The ideal calculation time on N GPUs is obtained by dividing the reference computation time (on 4 GPUs) by the ideal acceleration factor on N GPUs. Thus, for 8 GPUs, the ideal time is half (= 1 / (N / 4) = 4/8) of the computation time obtained on 4 GPUs.
The actual acceleration on N GPUs is obtained by calculating the ratio of the computation time on N GPUs divided by the reference time on 4 GPUs.
A quite ideal scalability up to 32 GPUs can be noticed. The increase in the number of GPUs beyond 32 still allows to observe an acceleration, but decreased by the multiplication of the number of interfaces and the reduction in the number of elements per process.
Since the TETA scalability test is performed on GPUs, the ideal acceleration is not achievable.
In fact, these interfaces in increasing number require the execution of several OpenCL kernels (extraction of EM fields, calculation of the flows and application to the time derivative) and additional MPI communications. As the number of OpenCL kernels increases and the amount of data processed by each kernel decreases, the performance becomes lower.
These performance measurements were carried out for orders 1 to 4. The MPI accelerations obtained for these different orders are presented right here :
For memory size reasons, the simulations at order 3 and 4 could only be executed from a minimum of 8 and 16 GPUs respectively. The presented accelerations are therefore calculated on the basis of the reference time obtained on 16 GPUs.
Again, we denote an acceleration up to 256 GPUs for all the interpolation orders tested. MPI scalability is better in high order, which is explained by the fact that the extraction of fields at the interfaces is less complex than the calculation of interactions in the volumes (the complexity of these two calculation steps is directly related to the interpolation order).
Scalability tests were also carried out in the concrete framework of the simulation on human body with a high level of geometric detail.
The Kyoto mannequin’s mesh has 12 organs, including the skeleton.
A BLE antenna of LTCC technology and radiating at 2.4 GHz was placed near the body. The maximum frequency considered for this simulation is 2.9 GHz (1 GHz band around the nominal frequency).
Scalability of the application case to the order of spatial interpolation 1
To carry out the scalability tests of the TETA solver on this simulation, it is simulated for 1000 time scheme iterations on an increasing number of GPUs. The mesh is made up of 6.7 million tetrahedra split into 26.8 million hexahedra (using the centers of the edges, faces and tetrahedron). At the maximum frequency of 2.9 GHz, the elements of the available mesh are small enough to be interpolated to order 1 in space.
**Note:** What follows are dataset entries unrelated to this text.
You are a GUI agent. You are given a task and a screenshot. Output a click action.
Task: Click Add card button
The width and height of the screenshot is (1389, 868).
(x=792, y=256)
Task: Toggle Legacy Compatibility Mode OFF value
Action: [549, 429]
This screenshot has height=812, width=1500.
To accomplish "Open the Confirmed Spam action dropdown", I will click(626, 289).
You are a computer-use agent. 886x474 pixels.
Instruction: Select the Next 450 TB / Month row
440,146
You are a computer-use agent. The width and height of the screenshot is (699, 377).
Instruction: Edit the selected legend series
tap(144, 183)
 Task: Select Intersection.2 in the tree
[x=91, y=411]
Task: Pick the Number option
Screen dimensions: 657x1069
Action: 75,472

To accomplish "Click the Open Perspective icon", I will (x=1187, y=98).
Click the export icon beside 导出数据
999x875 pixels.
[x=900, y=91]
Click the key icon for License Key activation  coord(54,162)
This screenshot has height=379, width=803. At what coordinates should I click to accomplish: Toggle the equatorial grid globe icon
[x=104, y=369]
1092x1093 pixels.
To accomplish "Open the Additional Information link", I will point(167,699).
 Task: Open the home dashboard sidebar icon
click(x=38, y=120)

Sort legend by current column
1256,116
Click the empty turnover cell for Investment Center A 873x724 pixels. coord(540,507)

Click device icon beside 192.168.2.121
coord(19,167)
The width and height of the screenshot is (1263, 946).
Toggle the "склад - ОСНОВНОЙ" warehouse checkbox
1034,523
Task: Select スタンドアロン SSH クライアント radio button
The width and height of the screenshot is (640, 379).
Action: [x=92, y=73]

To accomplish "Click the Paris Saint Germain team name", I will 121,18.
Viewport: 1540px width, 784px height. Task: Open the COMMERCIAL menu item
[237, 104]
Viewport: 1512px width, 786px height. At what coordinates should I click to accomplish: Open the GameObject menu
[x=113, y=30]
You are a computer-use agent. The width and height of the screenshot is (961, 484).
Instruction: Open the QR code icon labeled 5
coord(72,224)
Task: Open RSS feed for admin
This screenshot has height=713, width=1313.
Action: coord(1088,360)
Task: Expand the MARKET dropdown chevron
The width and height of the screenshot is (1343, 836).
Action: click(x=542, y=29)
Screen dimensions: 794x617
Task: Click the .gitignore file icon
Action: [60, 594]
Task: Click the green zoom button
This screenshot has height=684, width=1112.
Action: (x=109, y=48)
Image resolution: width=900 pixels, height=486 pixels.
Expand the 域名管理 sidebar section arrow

Unlike the previous scalability tests, this simulation contains different physical simulation models: the injection of a signal using the antenna, dielectric volumes and an absorbing boundary condition of PML type.
For memory size reasons, our tests started with 4 GPUs and went up to 256 GPUs. The results are presented below and demonstrate significant accelerations on a larger number of GPUs :
We reach an acceleration factor of 20 on 256 GPUs compared to the time obtained on 4 GPUs. Therefore we can currently estimate that the TETA solver is approximately 80 times faster on 256 GPUs than on a single GPU.
The TETA solver shows an excellent scalability on massively parallel architectures encountered on modern HPCs. This tool will soon be available in the AXS-AP solution marketed by AxesSim.
The AXS-AP and AXS-E3 solutions already embed a parallel FDTD solver on CPU nodes, also offering excellent scalability performance on HPC.